« La première victime d'une guerre, c'est la Vérité » écrivit Rudyard Kipling. Et c’est ce que l’on observe encore ces jours-ci dans la guerre livrée par les artistes et les fonctionnaires de la culture contre les coupes du gouvernement conservateur.
La vidéo « Culture en péril » (vue 500 000 fois sur YouTube) traite du sujet sur le registre de l’humour mais se termine sur un plan prétendument factuel. Une voix hors champ nous renseigne: « Chaque dollar investi dans les industries culturelles rapporte onze fois plus en bénéfices directs ou indirects ». L’affirmation est attribuée au Conference Board qui en août a publié une étude sur le secteur culturel canadien.
Cette étude a été largement récupérée par les critiques des coupes. Or, l’affirmation citée par la vidéo ne s’y trouve nulle part. Qui plus est, l’étude identifie sept « moteurs de l’économie créative ». Parmi ceux-ci, aucun n’a trait au soutien public aux arts. Voilà déjà un silence éloquent.
Pour en arriver à leur affirmation, les auteurs de la vidéo manipulent frauduleusement les chiffres de l’étude.
L’étude note que les différents paliers de gouvernement au Canada ont dépensé pour 7,9 milliards $ dans le secteur culturel en 2007. Elle calcule par ailleurs que ce secteur pèse pour 84,6 milliards $ dans le PIB si l’on compte ses impacts directs, indirects et induits. Pour illustrer, l’effet direct, c’est le revenu des créateurs. L’effet indirect, c’est une part du salaire de l’imprimeur qui imprime les affiches du spectacle, ainsi qu’une part du salaire du papetier qui en fabrique le papier. Enfin, l’effet induit, c’est une part du salaire de l’épicier chez qui le créateur, l’imprimeur et le papetier font leur courses, de même qu’une part du salaire du coiffeur chez qui cet épicier se fait tondre, et ainsi de suite. En additionnant tous les revenus provenant des multiples cycles de production et de consommation, on arrive à 84,6 milliards $. En divisant cette somme par la dépense publique, on trouve un rapport de onze pour un.
Le Conference Board ne fait pas ce calcul erroné. Mais cela n’empêche nullement les auteurs de « Culture en péril » d’affirmer que l’investissement public « rapporte » onze fois sa mise à l’économie. L’UDA, entre autres, en a tiré une conclusion semblable.
La principale faille dans ce raisonnement, c’est que toute dépense publique est forcément financée par un prélèvement ailleurs dans l’économie. Si les 7,9 milliards $ étaient restés dans le poches des contribuables, ceux-ci les auraient dépensés autrement. L’imprimeur, le papetier, l’épicier et son coiffeur auraient quand même travaillé, mais pour d’autres clients.

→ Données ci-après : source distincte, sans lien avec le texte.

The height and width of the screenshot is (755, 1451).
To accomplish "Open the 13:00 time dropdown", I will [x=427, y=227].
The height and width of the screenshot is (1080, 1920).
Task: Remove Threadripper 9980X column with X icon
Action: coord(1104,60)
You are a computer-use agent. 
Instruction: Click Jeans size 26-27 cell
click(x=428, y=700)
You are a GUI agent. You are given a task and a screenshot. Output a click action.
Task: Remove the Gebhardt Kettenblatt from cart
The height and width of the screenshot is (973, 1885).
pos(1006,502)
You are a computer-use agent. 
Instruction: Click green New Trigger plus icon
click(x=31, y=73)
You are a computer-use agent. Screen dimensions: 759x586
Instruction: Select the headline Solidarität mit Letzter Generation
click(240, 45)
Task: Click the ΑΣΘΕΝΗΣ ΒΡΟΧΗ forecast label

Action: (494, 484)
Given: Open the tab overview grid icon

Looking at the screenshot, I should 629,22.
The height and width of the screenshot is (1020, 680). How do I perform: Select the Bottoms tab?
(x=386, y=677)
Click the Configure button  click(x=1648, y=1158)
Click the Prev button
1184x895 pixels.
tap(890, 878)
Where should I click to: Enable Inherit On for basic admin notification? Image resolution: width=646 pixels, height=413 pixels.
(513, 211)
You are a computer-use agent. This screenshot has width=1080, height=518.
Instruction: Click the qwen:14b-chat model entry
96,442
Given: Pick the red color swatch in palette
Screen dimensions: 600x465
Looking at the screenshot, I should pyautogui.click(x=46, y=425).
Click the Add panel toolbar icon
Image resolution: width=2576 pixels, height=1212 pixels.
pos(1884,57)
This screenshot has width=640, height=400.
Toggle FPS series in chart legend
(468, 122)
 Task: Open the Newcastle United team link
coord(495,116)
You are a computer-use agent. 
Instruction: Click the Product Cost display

Les créateurs et les entrepreneurs culturels auraient produit moins d’œuvres, mais auraient sans doute quand même travaillé ailleurs dans l’économie. Les gouvernements auraient récolté les mêmes taxes et impôts (ou presque) sans avoir eu à « investir » un cent.
La seule façon qu’une dépense publique en culture puisse être réellement rentable pour une société serait si elle provoquait l’arrivée au pays de touristes, d’immigrants ou d’investissements étrangers, ou si elle entraînait des exportations de biens et services culturels dont la valeur, nette des coûts, était supérieure à la dépense publique. Le hic, c’est que personne n’est capable de mesurer si ces apports en devises et en talents étrangers résultent véritablement de la dépense publique ou s’ils n’auraient pas eu lieu de toute manière pour d’autres raisons. Ce flou donne lieu à toutes sortes de prétentions invérifiables, comme celle à l’effet que les représentations de groupes culturels canadiens à l’étranger provoquent un accroissement du tourisme ou des exportations.
Défendre le soutien public au secteur culturel par l’argument des retombées, c’est travestir l’analyse économique. Et c’est aussi lâcher la proie pour l’ombre : car si les Canadiens choisissent de maintenir le soutien public à la culture, ce devrait être au nom de la valeur artistique des œuvres, et non pour protéger le bacon des uns et des autres.